-------- Excerpted passage --------

RENO, Nev. (AP) — A Nevada grand jury on Wednesday indicted six Republicans who submitted certificates to Congress falsely declaring Donald Trump the winner of the 2020 presidential election in their state, making Nevada the third to seek charges against so-called “fake electors.”
“We cannot allow attacks on democracy to go unchallenged," Nevada's Democratic Attorney General Aaron Ford said in a statement Wednesday. "Today’s indictments are the product of a long and thorough investigation, and as we pursue this prosecution, I am confident that our judicial system will see justice done.”
The fake electors — involved in the state GOP or Clark County GOP — have been charged with offering a false instrument for filing and uttering a forged instrument. Those two categories of felonies have penalties that range from one year up to either four or five years in prison.

-------- Recorded data --------

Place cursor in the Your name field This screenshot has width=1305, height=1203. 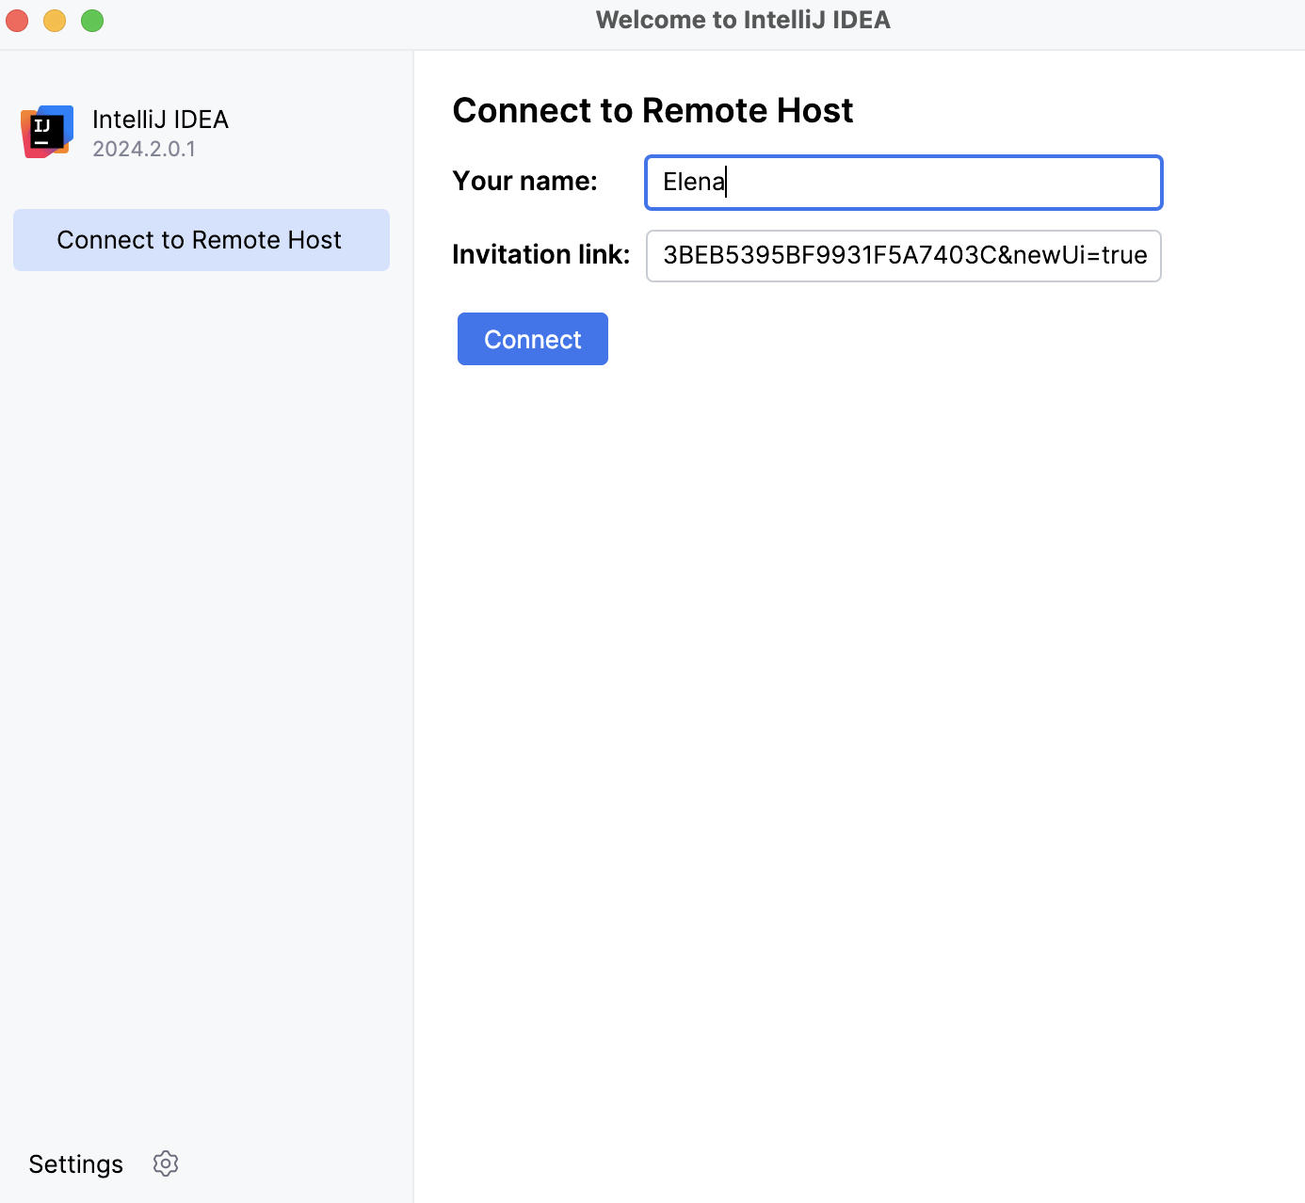tap(903, 182)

--------

**Required work**:
Quote the news report about the Nevada indictments word for word from "RENO, Nev. (AP)" to "years in prison.". Rely only on the news report about the Nevada indictments for what follows.

**Solution below**:
RENO, Nev. (AP) — A Nevada grand jury on Wednesday indicted six Republicans who submitted certificates to Congress falsely declaring Donald Trump the winner of the 2020 presidential election in their state, making Nevada the third to seek charges against so-called “fake electors.”
“We cannot allow attacks on democracy to go unchallenged," Nevada's Democratic Attorney General Aaron Ford said in a statement Wednesday. "Today’s indictments are the product of a long and thorough investigation, and as we pursue this prosecution, I am confident that our judicial system will see justice done.”
The fake electors — involved in the state GOP or Clark County GOP — have been charged with offering a false instrument for filing and uttering a forged instrument. Those two categories of felonies have penalties that range from one year up to either four or five years in prison.